Itinéraires

Christian Gautier, un pionnier de la bio-informatique

Né en 1949 dans la région nantaise d'un père et d'une mère instituteurs, Christian Gautier a d'abord voulu devenir enseignant dans le secondaire. Il aimait la biologie. Tout en s'avérant brillant en mathématiques. Ce qui l'a conduit de fil en aiguille vers la recherche en bio-informatique, dans le domaine naissant de la génomique, tant pour la compilation et l'organisation des données que pour leur analyse. Il est aujourd'hui professeur à l'université Claude Bernard de Lyon, où il dirige le Laboratoire de biométrie et biologie évolutive, tout en assumant de nombreuses autres responsabilités (il est directeur de la plate-forme bioinformatique Rhône-Alpes, et président de la section du CNRS consacrée à la biodiversité, à l'évolution et aux adaptations biologiques).

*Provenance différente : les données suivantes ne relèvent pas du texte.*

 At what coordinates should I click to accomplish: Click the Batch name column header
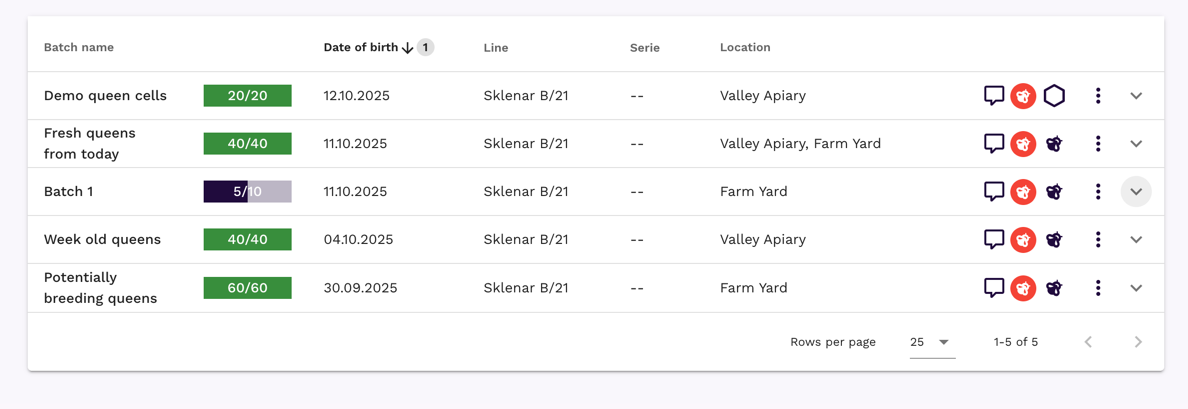(x=79, y=48)
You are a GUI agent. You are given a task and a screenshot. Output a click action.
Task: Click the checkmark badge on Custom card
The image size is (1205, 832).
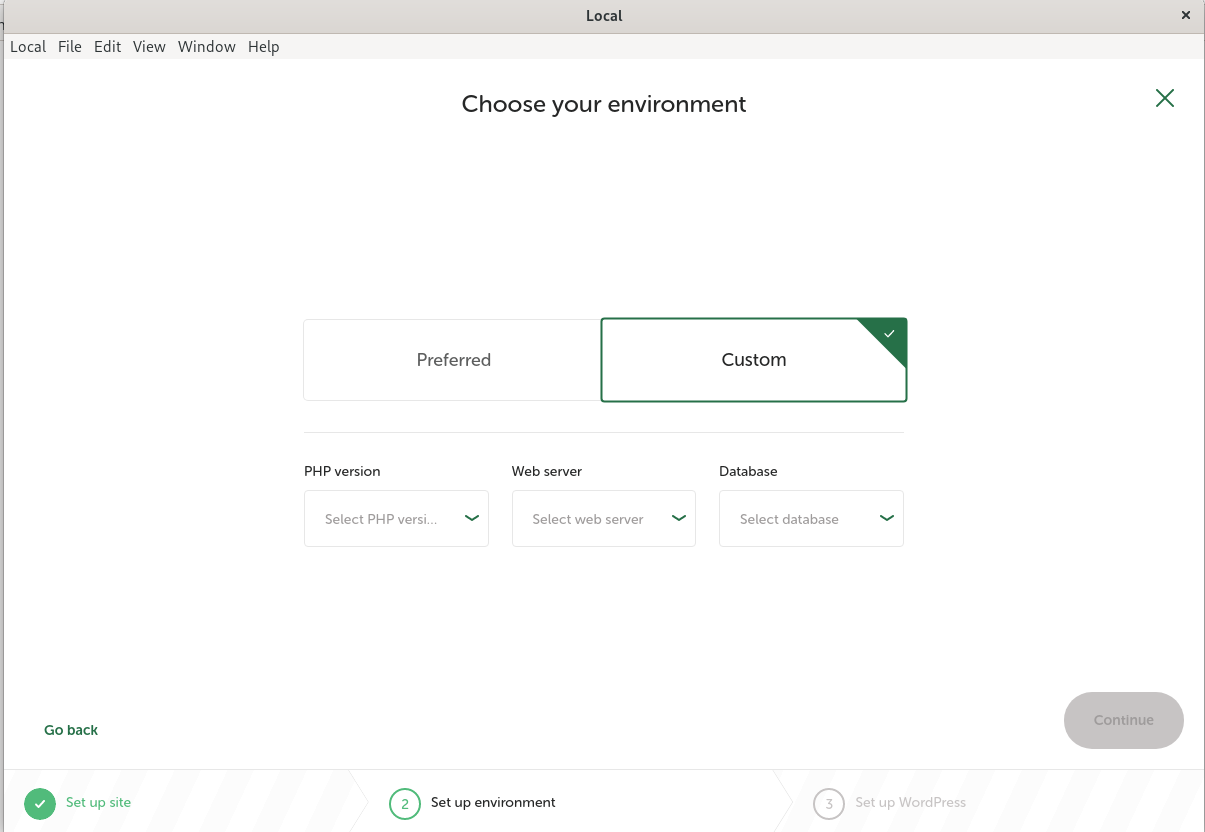tap(889, 335)
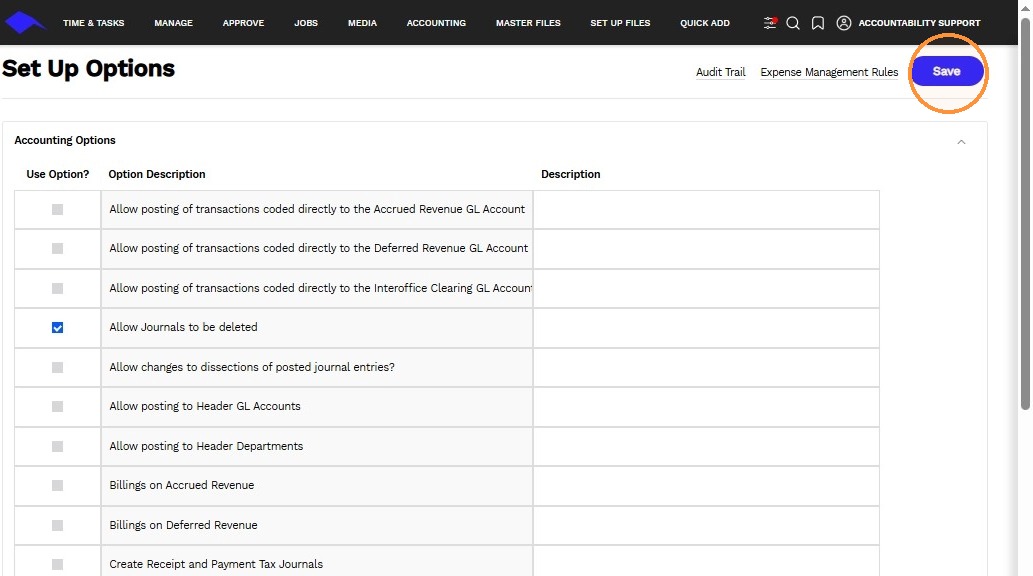Click the user profile avatar icon
The height and width of the screenshot is (576, 1033).
click(x=843, y=23)
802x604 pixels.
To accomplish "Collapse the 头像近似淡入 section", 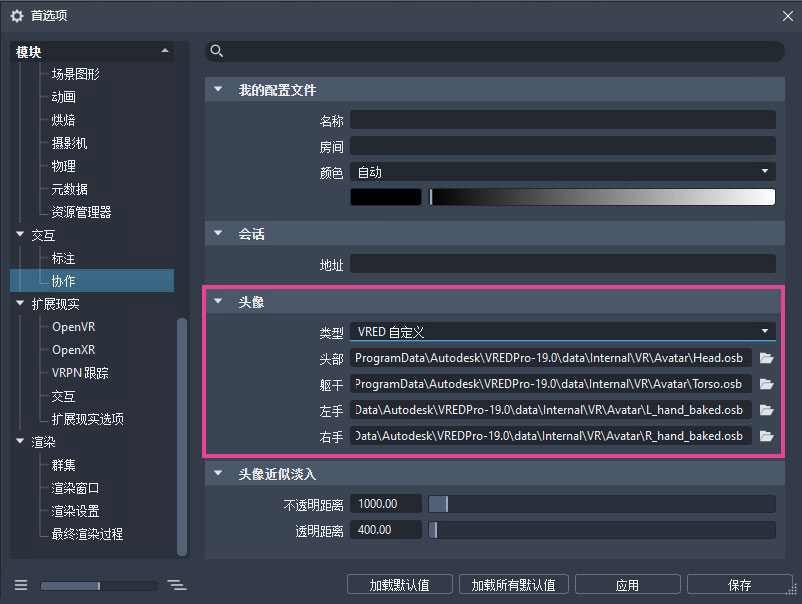I will [218, 474].
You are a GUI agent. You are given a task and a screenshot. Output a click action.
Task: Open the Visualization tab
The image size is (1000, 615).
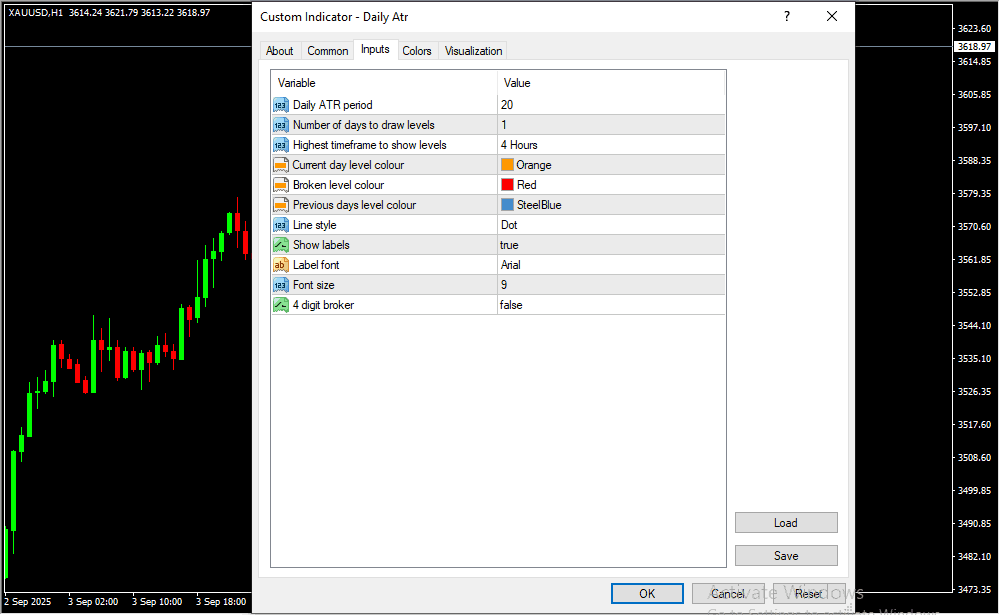pyautogui.click(x=474, y=51)
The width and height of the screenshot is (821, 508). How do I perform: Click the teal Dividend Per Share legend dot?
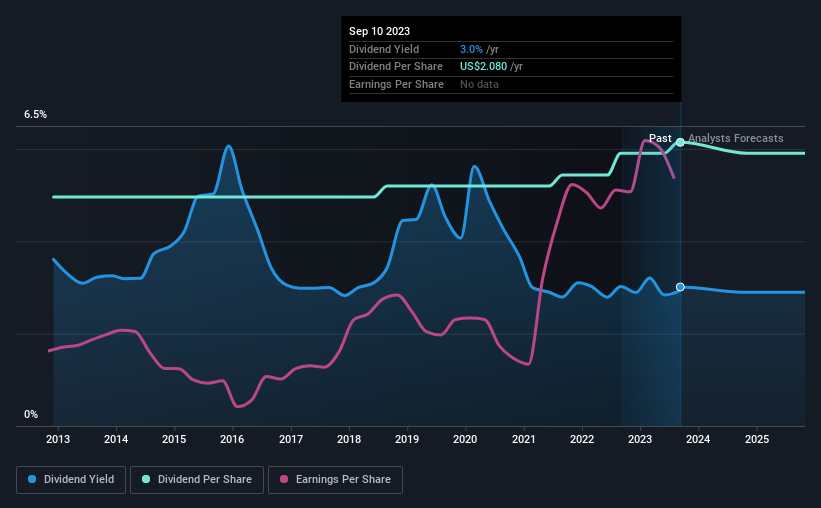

Entretien avec Christian Gautier mené par Anne Lefèvre-Balleydier.

Christian Gautier
 

Vous avez opté pour la génomique à ses débuts. Par hasard ?

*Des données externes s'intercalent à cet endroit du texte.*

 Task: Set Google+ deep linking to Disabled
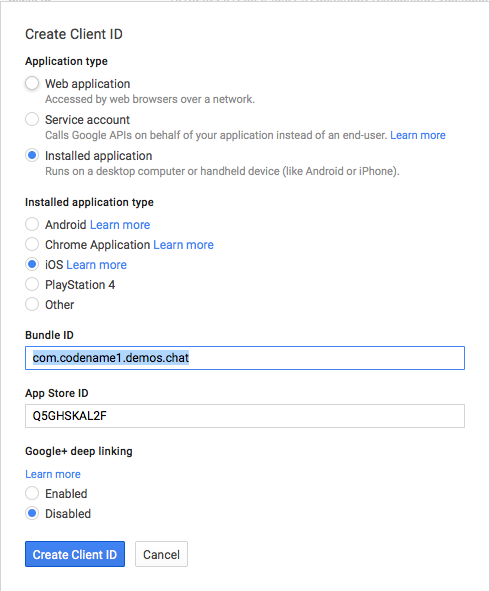(32, 513)
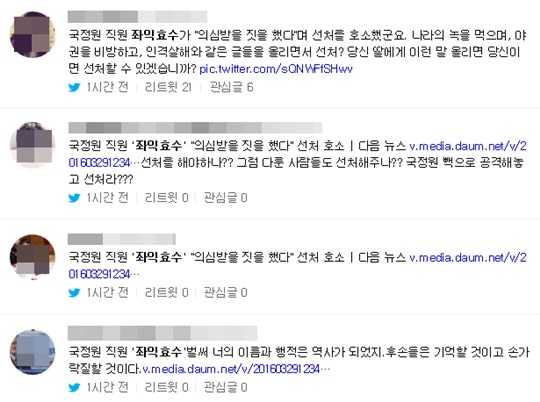Image resolution: width=540 pixels, height=402 pixels.
Task: Click Twitter bird icon on fourth tweet
Action: [x=74, y=388]
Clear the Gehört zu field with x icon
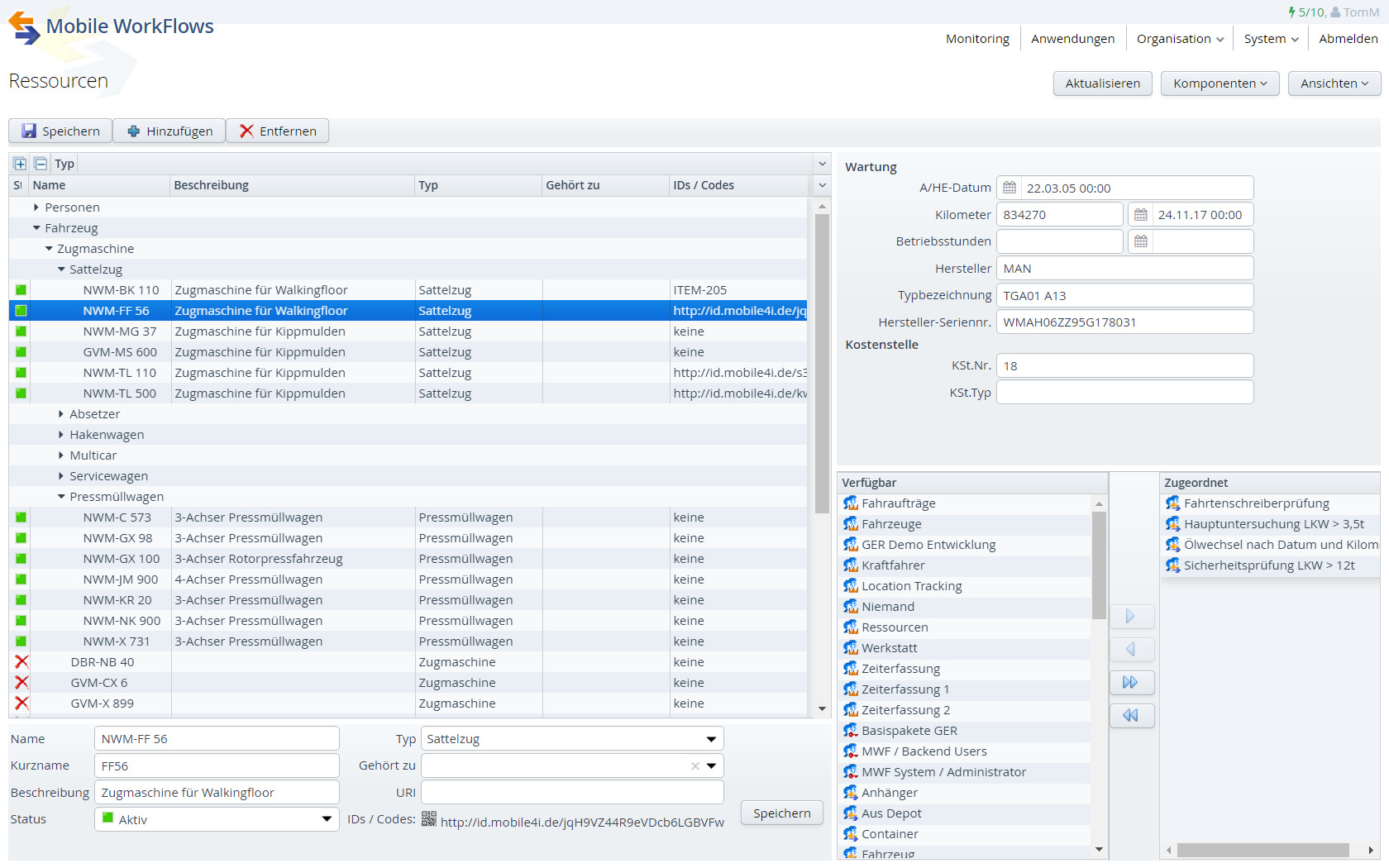 coord(695,766)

En partie. Comme je n'étais pas trop mauvais en mathématiques, on m'a encouragé dans cette voie. J'ai donc rejoint l'Ecole normale supérieure en 1969, obtenu mon agrégation de mathématiques, puis un diplôme d'études approfondies (DEA) dans cette discipline. Mais j'avais en tête de faire de la biologie, et j'ai donc également passé un DEA de Génétique quantitative et appliquée. On m'a alors proposé un poste d'assistant à l'université de Lyon, en génétique. Là, j'ai fait ma thèse sous la direction de Richard Grantham, et j'ai commencé à travailler sur les problèmes d'interface entre mathématiques et génomique. Pourtant personnellement, j'étais au départ plus attiré par l'écologie. Finalement, la boucle est bouclée : je suis actuellement le président de la section d'écologie du CNRS...

Très vite, vous avez créé avec l'équipe de Richard Grantham la première banque de données sur les acides nucléiques, ACNUC. Quelle a été son histoire ?

Au début des années 1980, cette banque de séquences a d'abord été diffusée sous la forme d'un livre. Mais à peu près à la même époque, deux autres banques de données ont été créées, l'une aux Etats-Unis (GenBank, créée à Los Alamos et aujourd'hui sous la tutelle du National Center for Biotechnology Information ou NCBI), l'autre en Allemagne (créée à Cologne par K. Stüber). Or au niveau européen, il était logique de n'en maintenir qu'une, du fait des moyens humains alors requis pour la saisie des données. Et comme on ne pouvait pas obtenir ces moyens à Lyon, la base de données européenne s'est développée en Allemagne : ainsi est née la banque d'EMBL (Laboratoire européen de biologie moléculaire) qui s'est d'abord déplacée de Cologne à Heidelberg, avant de rejoindre l'Institut de bioinformatique européen (EBI), près de Cambridge.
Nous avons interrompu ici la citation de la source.